He is formless, almost faceless, a man whose countenance is a caricature, a man whose framework seems cartilaginous, without bones. He is inconsequent and voluble, illpoised, insecure. He is the very prototype of the little man. The eyes alone are notable. Dark gray and hyperthyroid—they have the peculiar shine which often distinguishes geniuses, alcoholics, and hysterics.

Though Hitler addressed her as if he were speaking to a mass meeting, Thompson predicted that he would never gain power. Within a year, she wrote, "Oh Adolf! Adolf! You will be out of luck!"

On August 25, 1934, Adolf Hitler—now German chancellor—got his revenge on the author of the demeaning portrait. Indeed her articles exposing Nazi anti-Semitism, published in the Jewish Daily Bulletin, simply added to his fury.

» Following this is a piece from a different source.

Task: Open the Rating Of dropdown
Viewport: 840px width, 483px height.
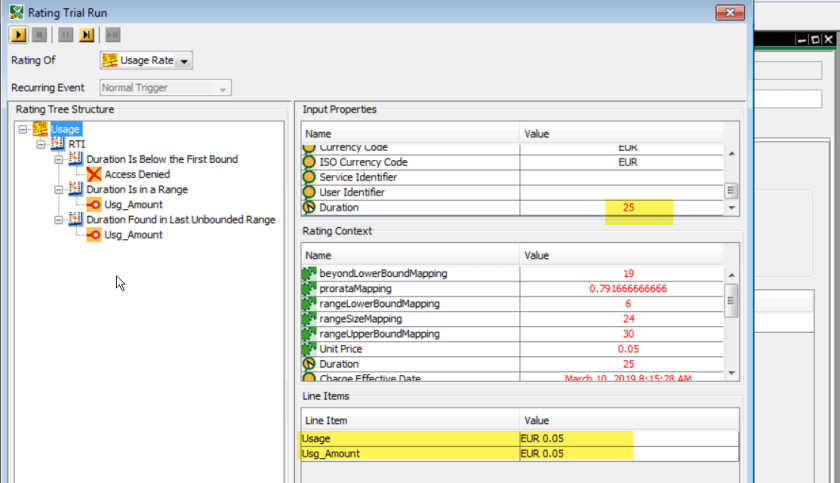Action: coord(186,62)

Thompson was expelled from Germany by the very "little man" she had found so insignificant. Having just finished breakfast in her room at Berlin's Hotel Adlon, she was visited by a Gestapo agent who gave her 24 hours to depart. In Western Europe, such orders were unprecedented, and nearly the entire American and British press corps saw her off. The event made headlines. Any banishment of Dorothy Thompson was front-page news.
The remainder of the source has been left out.